PFC is implemented on the ingress queues of a switch. An example of packet loss within switch is shown in Figure 7. In the scenario shown in Figure 7, both input 0 and input N are forwarded to output 1, it is possible that the egress queue has overflowed before the ingress queues triggering PFC. A coordination mechanism between ingress queue and egress queue to ensure a lossless environment within a switch should be taken into account. This coordination mechanism depends on the structure of the switch cache. In this paper, the buffer of the bmv2 switch is shared among all ports.

3.2.2. Setting of Threshold

We now discuss the threshold for triggering P4QCN on egress queue and PFC on ingress queue.

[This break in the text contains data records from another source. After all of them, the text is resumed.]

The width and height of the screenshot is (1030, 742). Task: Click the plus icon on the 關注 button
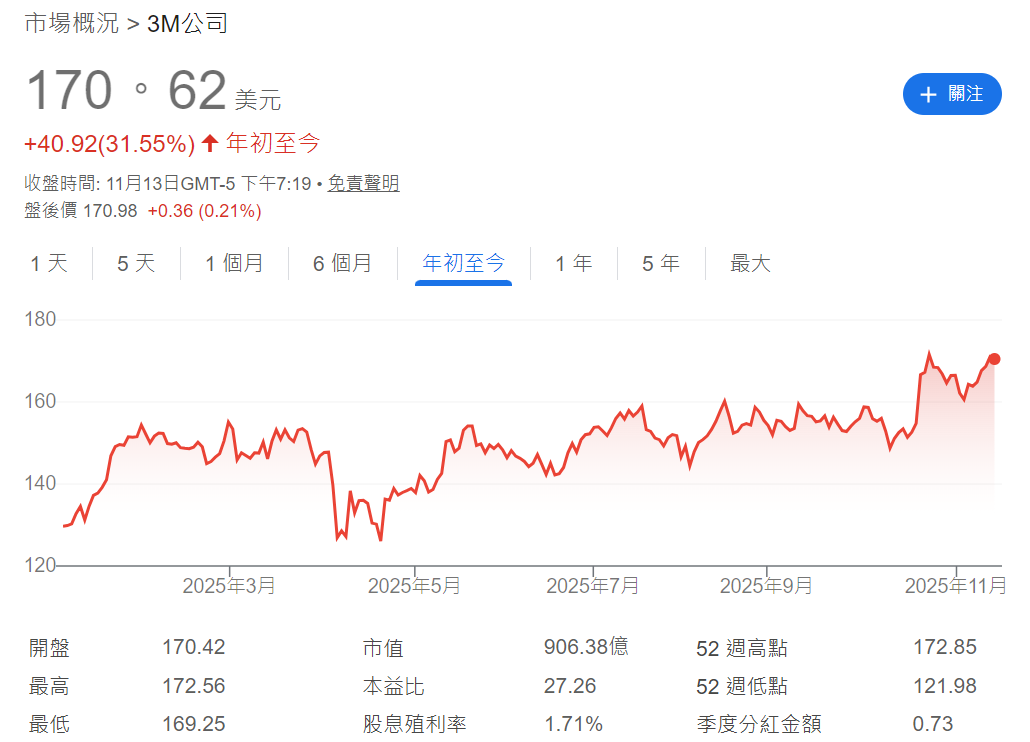pyautogui.click(x=928, y=94)
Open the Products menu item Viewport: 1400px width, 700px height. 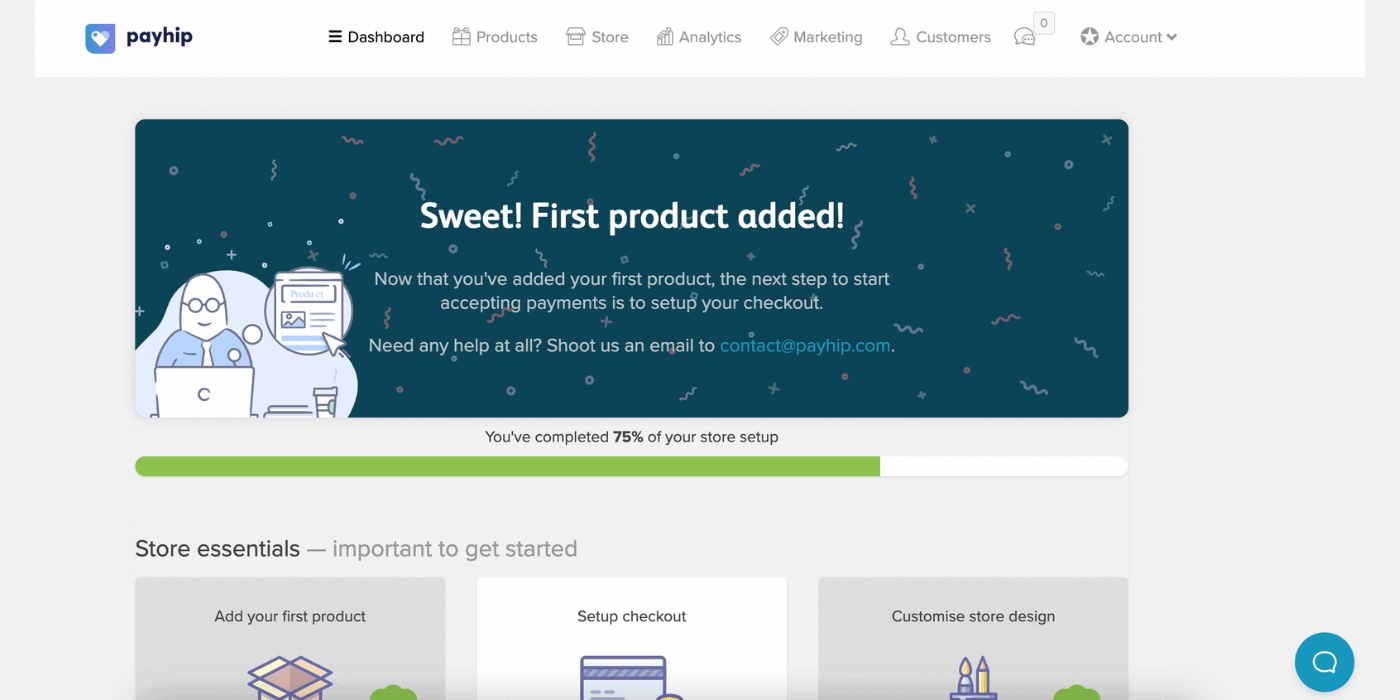pos(495,37)
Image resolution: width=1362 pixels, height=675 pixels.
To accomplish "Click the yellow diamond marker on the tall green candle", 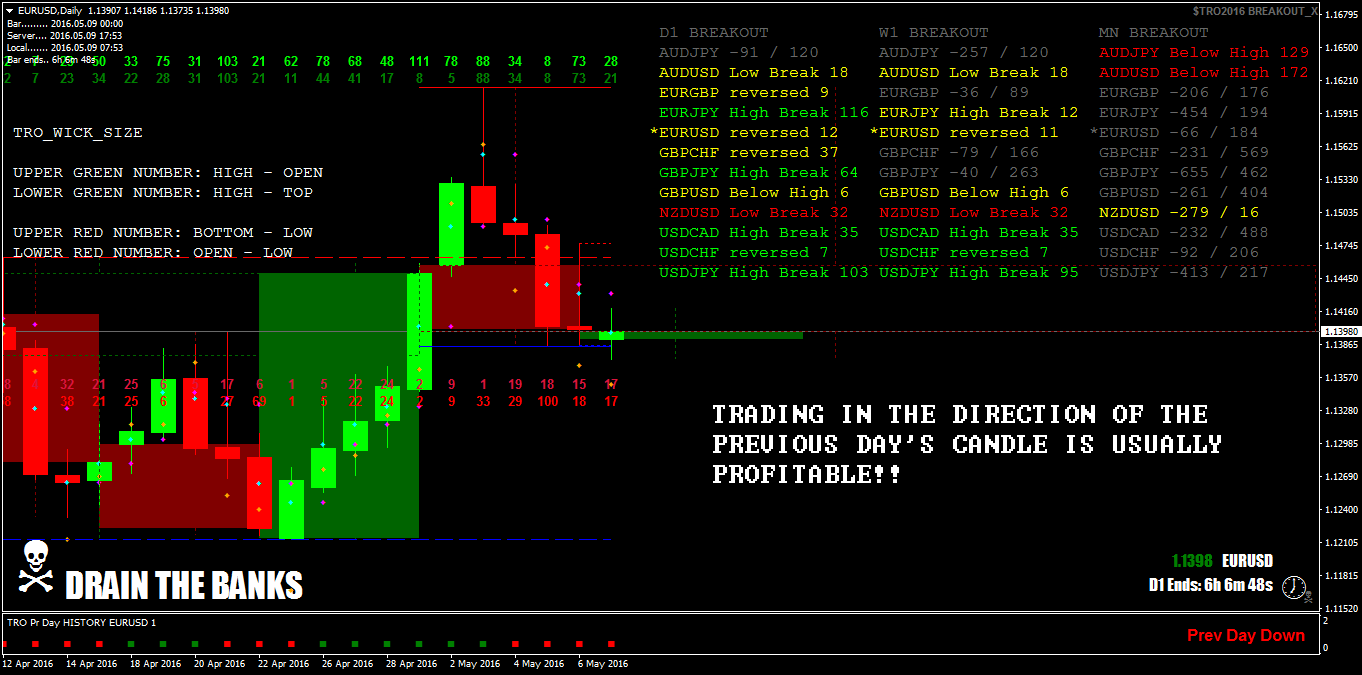I will (x=451, y=203).
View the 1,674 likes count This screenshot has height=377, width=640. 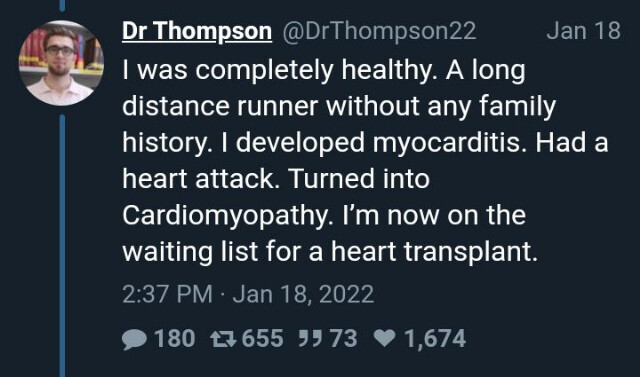(435, 339)
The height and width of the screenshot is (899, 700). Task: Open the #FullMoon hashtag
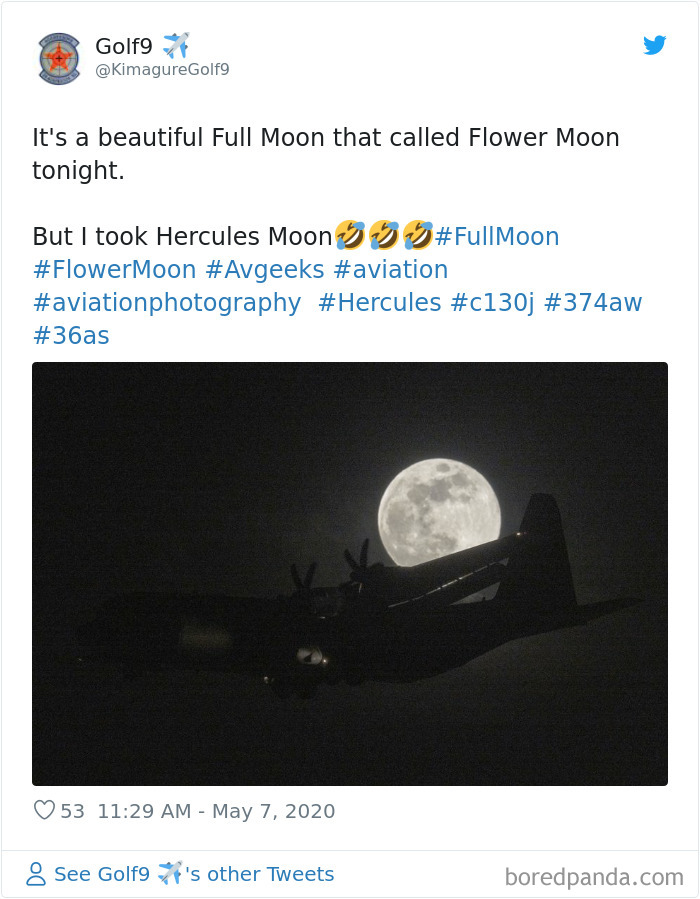pos(497,236)
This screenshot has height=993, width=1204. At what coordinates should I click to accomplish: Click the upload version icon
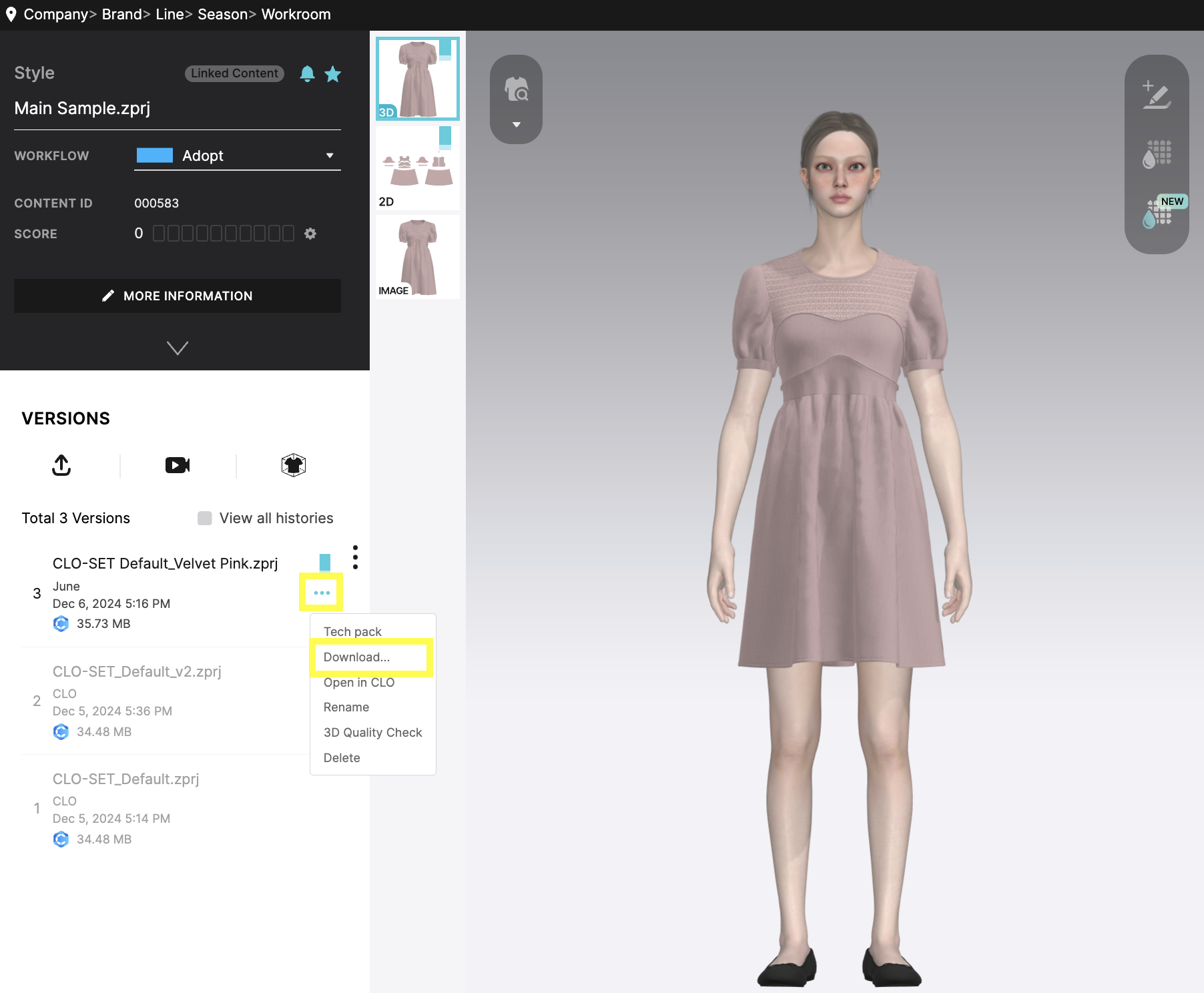point(61,465)
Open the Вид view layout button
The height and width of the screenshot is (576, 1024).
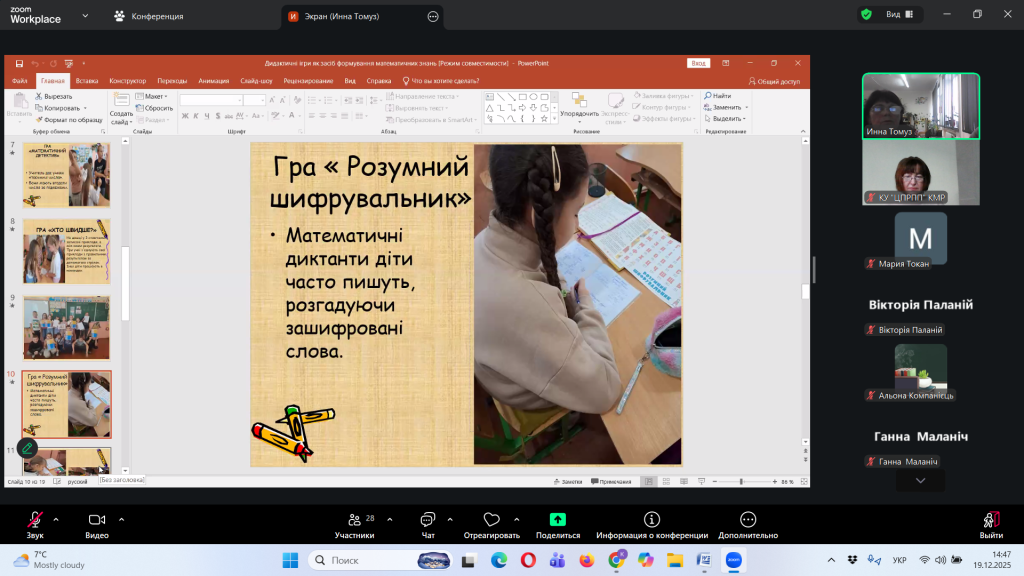point(899,14)
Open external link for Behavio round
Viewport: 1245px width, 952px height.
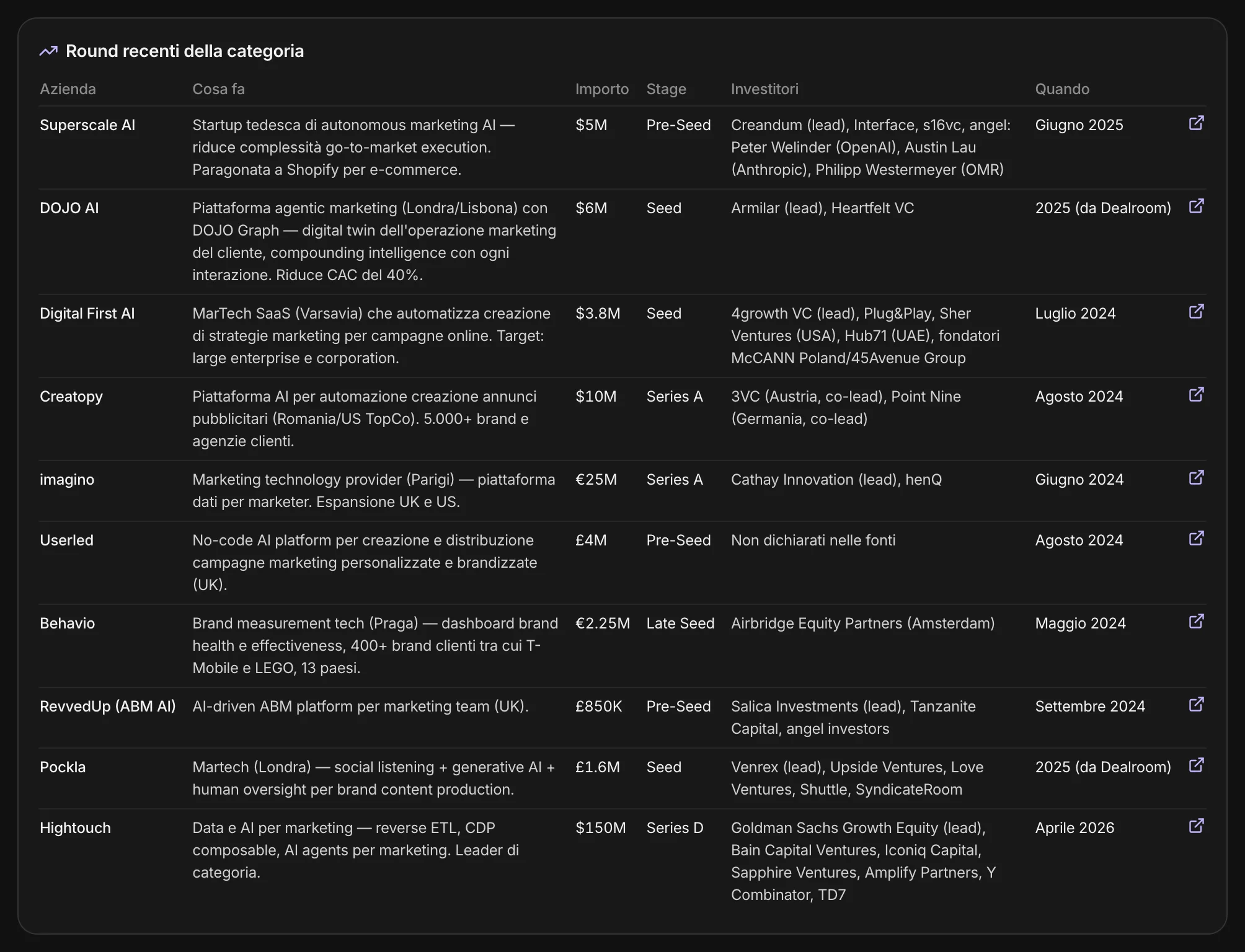point(1196,622)
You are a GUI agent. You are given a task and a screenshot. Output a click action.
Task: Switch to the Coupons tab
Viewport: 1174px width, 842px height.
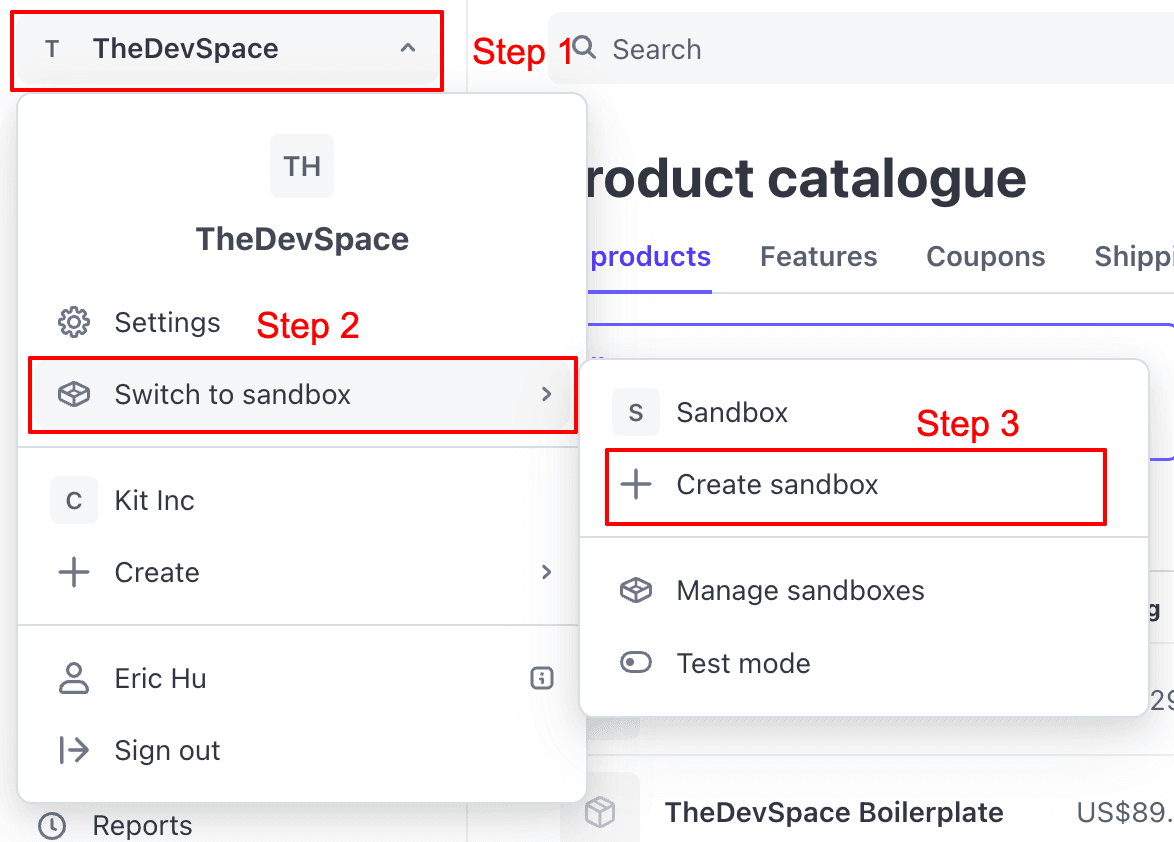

PFC threshold( $Q_{P F C}$ ): PFC is triggered as the last resort to ensure the lossless of network. PFC threshold is the maximum value of the queue size can grow to. To avoid the overflow of the queue, packets that are in flight and sent by upstream switch during processing the PFC PAUSE message should been taken into consideration. Some buffer space ( $Q_{f l i g h t}$ ) should been reserved to receive these packets. Packets in flight for a flow is defined by the bandwidth-delay product (BDP) of the network in P4QCN, as suggested in Reference [33]. The total switch buffer size is $Q$ , there are n ports in the switch and support 8 PFC priorities. The threshold should follow: $Q_{P F C}$ ≤ $(Q - 8 n Q_{f l i g h t}) / 8 n$ .
P4QCN threshold ( $Q_{P 4 Q C N}$ ): P4QCN should been triggered before PFC. Furthermore, PFC should not be triggered before P4QCN take effect, it means that packets in flight during P4QCN message taking effect should be taken into account. So $Q_{P 4 Q C N} \leq Q_{P F C} - Q_{f l i g h t}$ . The switch buffer is shared among all ports in bmv2 switch which used in our testbed. P4QCN adopts the threshold setting method used in algorithm DCQCN [12] which is compatible for shared cache architecture. $Q_{P 4 Q C N}$ < $α (B - 8 n Q_{f l i g h t}) / (8 n (α + 1))$ ; we use α = 8.

3.2.3. IP-Enabled Protocol Extension

P4QCN is implemented based on programmable data plane and P4(Programming Protocol-Independent Packet Processors). P4 is a declarative language for expressing how packets are processed by the pipeline of a network forwarding element. It is based upon an abstract forwarding model consisting of a parser and a set of match+action table resources. The parser identifies the headers present in each incoming packet. Each match+action table performs a lookup on a subset of header fields and applies the actions corresponding to the first match within each table.

Since QCN is designed within an L2 domain which identify flows using source/destination MAC address, it is not compatible with IP-routed networks. P4QCN extends QCN protocol to L3 networks within the framework of P4. P4QCN defines flows with either source/destination IP address or MAC address enabled by the parser in P4 model. P4 models the parser as a state machine. This can be represented as a parse graph with each state a node and the state transitions as edges. Figure 8 shows a simple example of the parser, the source/destination IP address can be extracted from the header of the packet.

The parser produces the representation of the packet on which match + action stages operate. It is the set of header instances which are valid for the packet. Therefore, we can define the headers and parser according to different protocol stack.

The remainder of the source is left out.